Known throughout his 30-year career for taking on hard social issues during an era of film making defined by escapism, Stanley Kramer often attributed his empathy for underdogs and moral causes on his own hardships. Born September 19th, 1913 in the Hell’s Kitchen section of New York City, Stanley Earl Kramer suffered abject poverty after being abandoned by his father in his early years. Raised by his mother, Mildred Kramer and his maternal grandparents in cramped cold water flat, Kramer divided his time between his education and odd jobs throughout his childhood. Though his family hoped to steer his exceptional academic skills into law school, Kramer was introduced in his youth to the film industry through his mother’s clerical work for Paramount Studios in New York, and set his cap on a film career.
At age 15 Kramer entered New York University during the Depression and in 1933 at age 19 he graduated. He won a writing contest, which won him an internship at 20th Century Fox in Hollywood.

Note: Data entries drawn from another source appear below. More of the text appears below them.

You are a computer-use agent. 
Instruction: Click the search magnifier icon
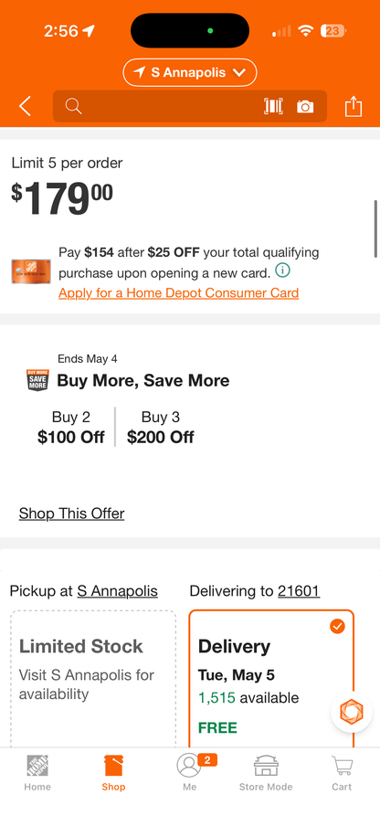(74, 106)
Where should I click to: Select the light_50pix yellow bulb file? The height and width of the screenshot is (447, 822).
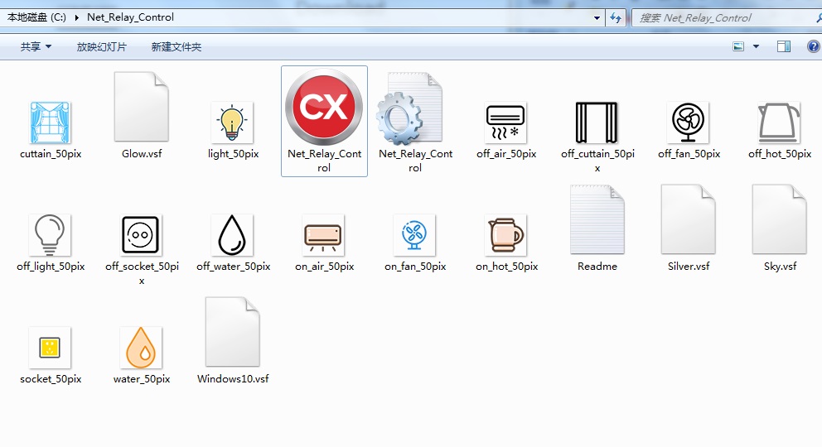pos(233,123)
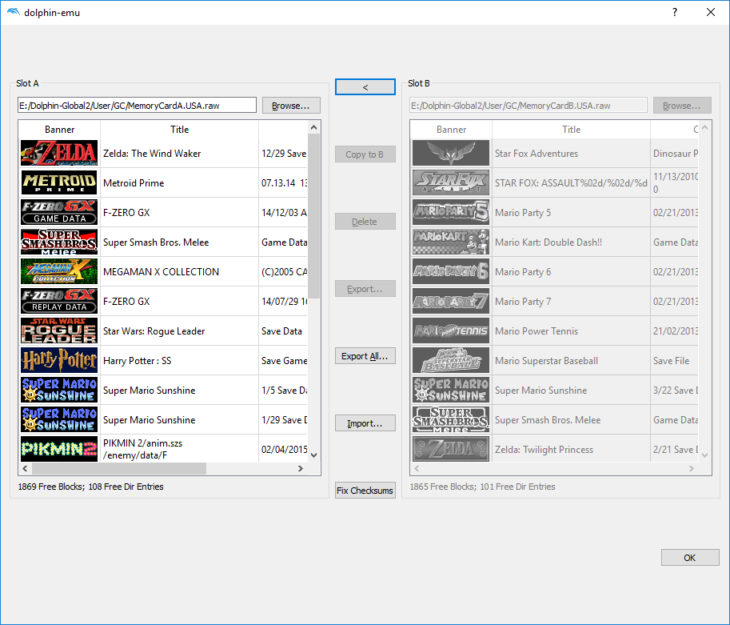Select the Metroid Prime banner icon
This screenshot has height=625, width=730.
point(58,182)
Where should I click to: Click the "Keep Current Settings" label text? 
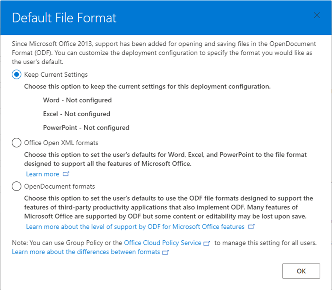[55, 75]
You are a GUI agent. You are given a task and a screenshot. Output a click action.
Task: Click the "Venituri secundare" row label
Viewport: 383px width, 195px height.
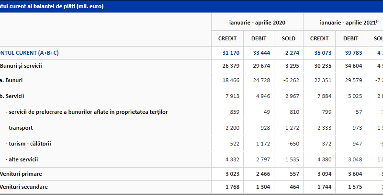pos(24,187)
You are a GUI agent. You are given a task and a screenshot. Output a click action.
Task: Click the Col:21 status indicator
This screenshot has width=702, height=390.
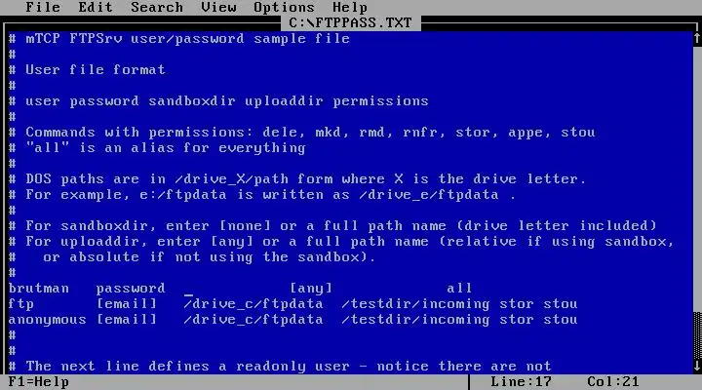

He left New York permanently for Los Angeles where he later found work as a screenwriter, and set builder at MGM. MGM offered Kramer an income and an opportunity to improve his carpentry skills. He had some success submitting his screenplay to smaller studios and sold his first screenplay “Stuntgirl” to Republic Pictures, Columbia Pictures and its radio affiliate CBS Broadcasting. Kramer graduated to senior editing and earned his first producer credit in 1942 when he was mustered into the Armed Forces.

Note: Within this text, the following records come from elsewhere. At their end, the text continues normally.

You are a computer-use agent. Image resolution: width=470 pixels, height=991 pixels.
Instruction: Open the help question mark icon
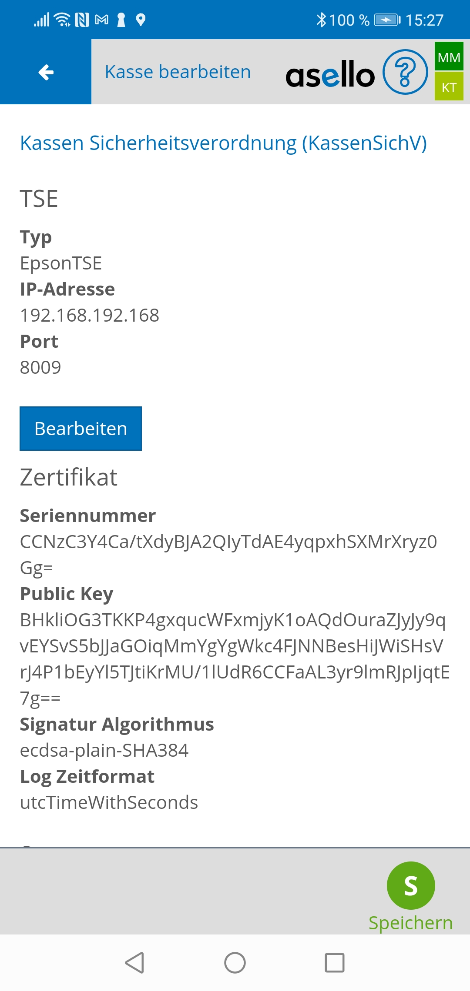pyautogui.click(x=405, y=72)
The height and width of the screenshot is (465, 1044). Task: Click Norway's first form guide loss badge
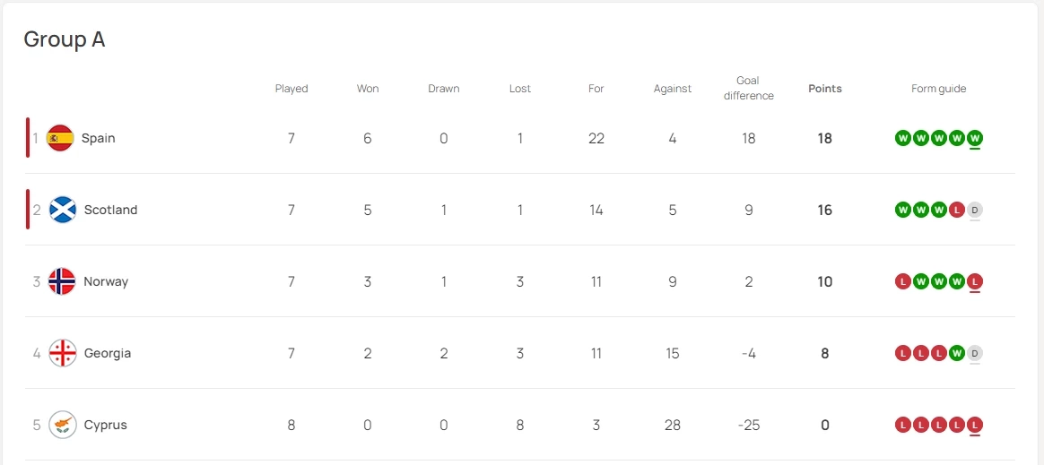903,281
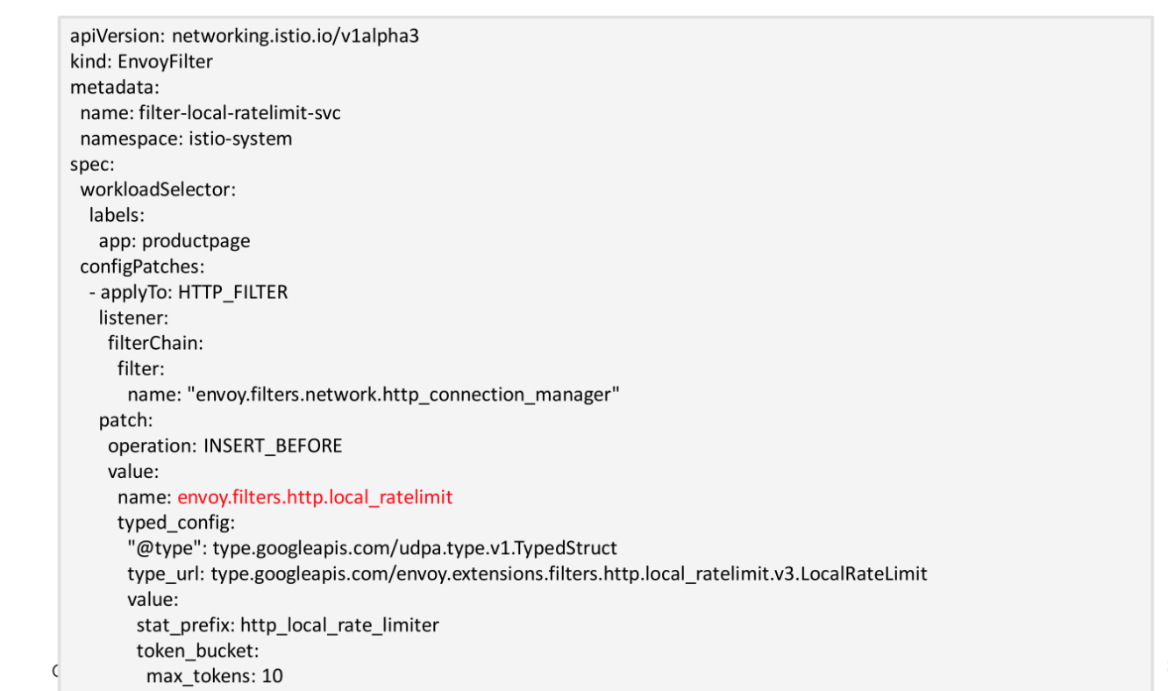Click the 'namespace: istio-system' line
1168x691 pixels.
pos(186,139)
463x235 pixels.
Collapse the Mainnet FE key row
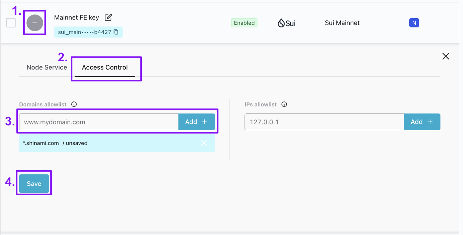[x=35, y=23]
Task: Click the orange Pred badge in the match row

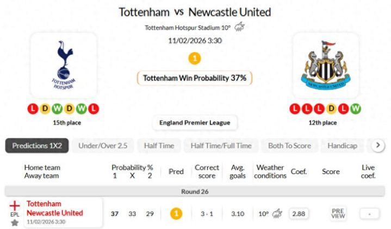Action: click(176, 213)
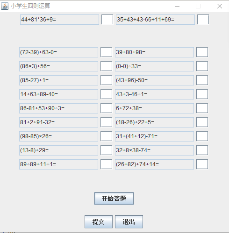Click answer field next to 39+80+98=
Screen dimensions: 229x233
202,52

Stanley Kramer was the original pioneer of independent filmmaking. With his thirty five feature films, he garnered eighty-five Academy Award nominations, holding the record for the most nominations of any filmmaker. He personally received countless awards throughout his distinguished career and he was the most proud of receiving the esteemed Irving Thalberg Award from the Academy of Motion Picture Arts and Sciences in 1961, bestowed to him for his body of work in recognition for his consistent high quality of filmmaking.

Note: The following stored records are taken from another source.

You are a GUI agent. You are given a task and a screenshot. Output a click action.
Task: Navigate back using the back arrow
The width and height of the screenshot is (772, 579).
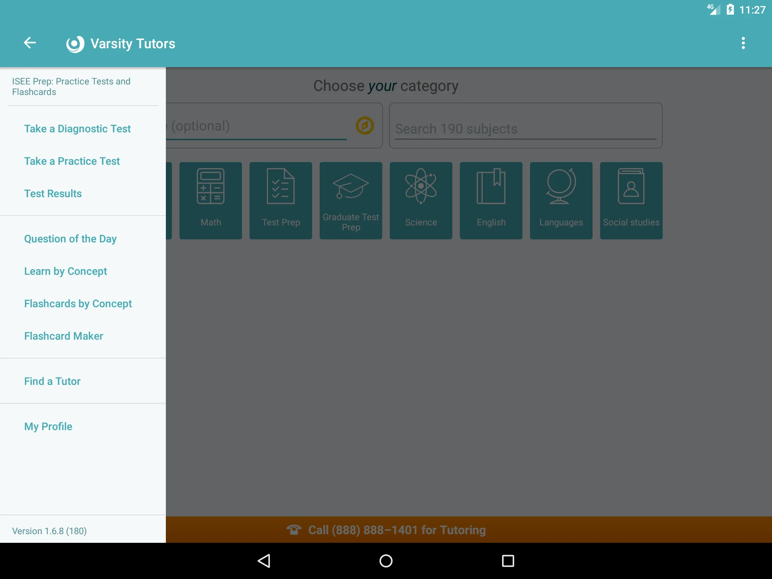tap(31, 43)
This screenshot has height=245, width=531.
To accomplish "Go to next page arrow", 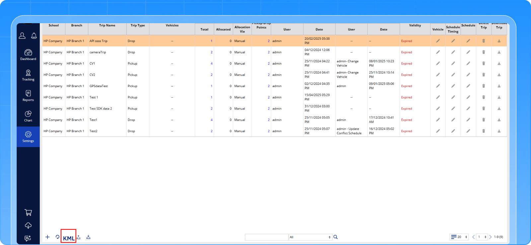I will tap(491, 237).
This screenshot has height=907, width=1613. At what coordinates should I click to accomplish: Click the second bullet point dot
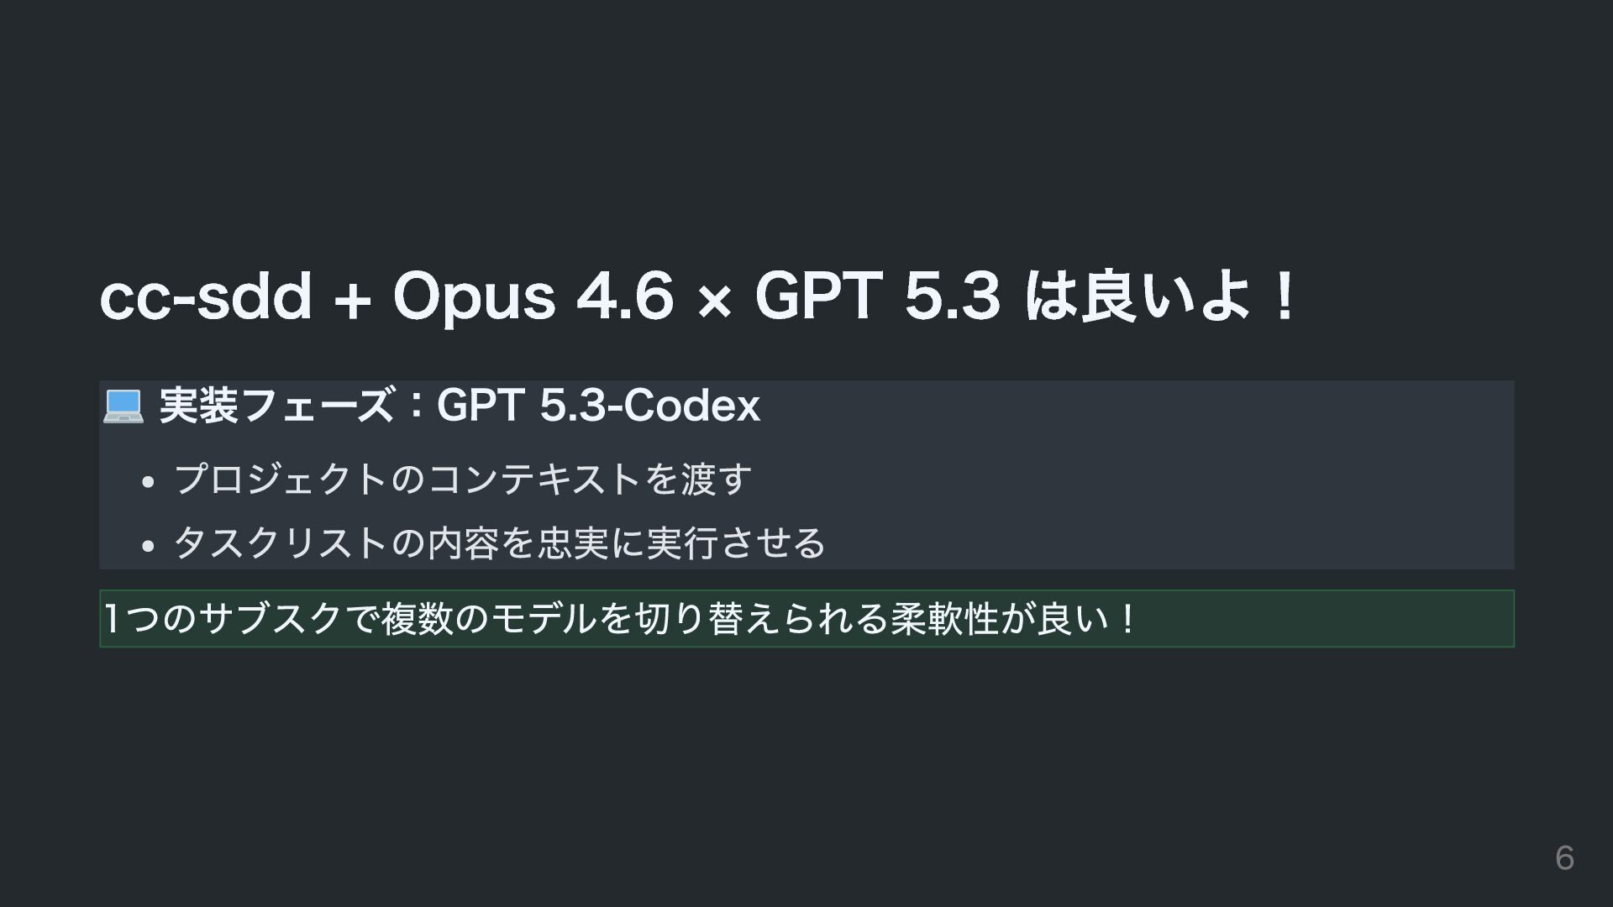point(149,546)
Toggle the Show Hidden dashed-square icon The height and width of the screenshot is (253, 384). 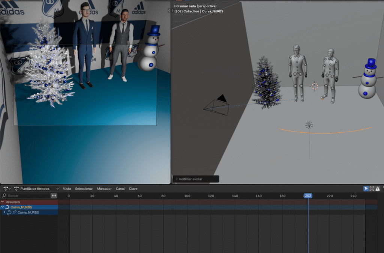click(372, 189)
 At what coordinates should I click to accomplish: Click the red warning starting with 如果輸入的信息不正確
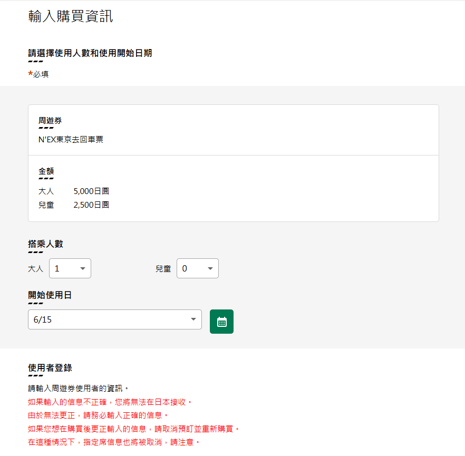click(110, 402)
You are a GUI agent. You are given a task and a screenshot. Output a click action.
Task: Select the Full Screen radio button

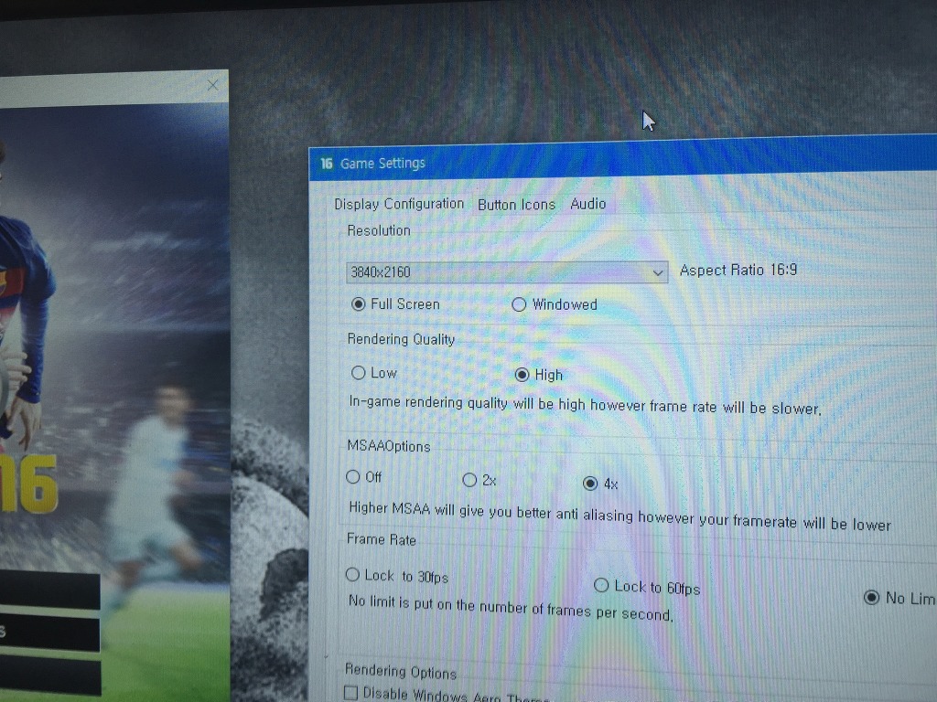[x=359, y=303]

Stanley was a maverick, a fearless courageous filmmaker of socially conscious motion pictures. He took on subject matters at a time when it was dangerous and life threatening to have a socially conscious thought. Actually, it was Stanley Kramer who originally broke the "Black List" in 1957 by hiring Nedrick Young and Harold Jacob Smith, two "Black listed" writers for the film "The Defiant Ones" and used their real names and brought them onto the Studio lot and placed them in the office next to his. He did not cut their salary as many other filmmakers did, but, paid them top dollar for their writing. Stanley Kramer then turned around and hired them as the two acting truck drivers over the credits. When it came to screen play written by, he zoomed in and placed their names directly underneath their close up. He was admired, also viciously attacked. His films were provocative because they dealt with issues that had been neglected because filmmakers not only feared the loss financial security, but the loss of their own valued careers. Yet Stanley stood firm, his pioneering courage paved the way for many of the creative thought provoking filmmakers of today. He paid the price for us and pushed forth the acceptability of social themes in the art of cinema.